In June 2021, United States Interior Secretary Deb Haaland ordered the formation of the Federal Indian Boarding School Initiative. Its purpose is to investigate the loss of life and traumatic legacy of the more than 365 Bureau of Indian Affairs (BIA) – led boarding schools operated here in the U.S. Catholic religious orders administered at least 84 of these schools while Jesuits managed at least four. Haaland has ordered the investigative report be issued in April 2022.
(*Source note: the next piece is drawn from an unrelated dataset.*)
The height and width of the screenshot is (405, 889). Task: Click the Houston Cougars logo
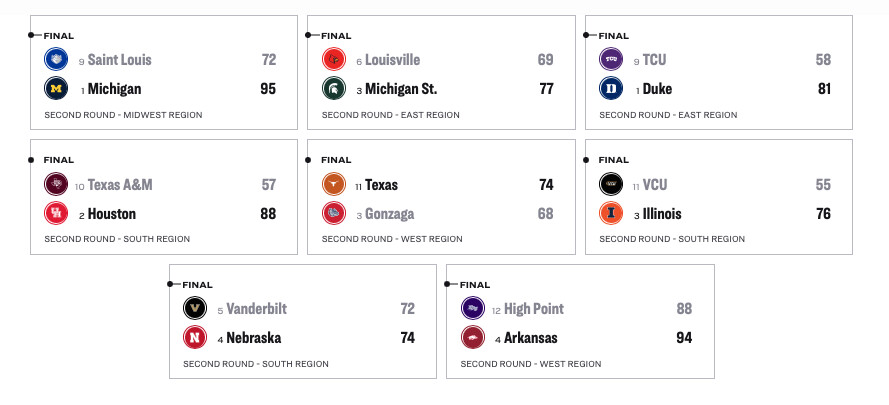[x=56, y=213]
Given the unlikelihood of a papal apology for the attempted cultural genocide of Canada’s Indigenous, there’s little reason to expect one in the United States. Further muddying the waters in the relationship between the Vatican and Canada’s First Nations is the church’s refusal to fulfill its legal obligations stemming from a settlement agreement reached in 2005 with former residential school students. Survivors and advocates involved in those proceedings say the church still owes upwards of $60 million on the $79 million settlement, and it’s unlikely they’ll ever see it even though the Vatican, which has tens of billions of dollars in assets, could easily do so.
In an almost unconscionable legal reversal, the Canadian court system then absolved the church of its financial obligations to those survivors, and to this day nobody in government has satisfactorily answered the question as to why. While the church cried poor in the courts, they simultaneously forked out $28.5 million for a new cathedral in Saskatoon. Money the church promised to victims instead went toward their own legal fees. The Vatican was the only European country that refused to join talks on Holocaust reparations to Jews following World War II, not surprising as a network of church priests, bishops, and cardinals helped establish escape routes for Nazi war criminals in what was known as Project Odessa.
While First Nations in the U.S. watched the Canadian residential school drama unfold throughout 2021, they now await Haaland’s report coming in April, the details of which are unknown. Her report may yield many answers regarding the treatment of Indigenous youth at boarding schools here in the U.S. at the hands of the Catholic Church, but watching the church sidestep its moral and legal obligations in Canada leads to the real possibility they will only do the same here.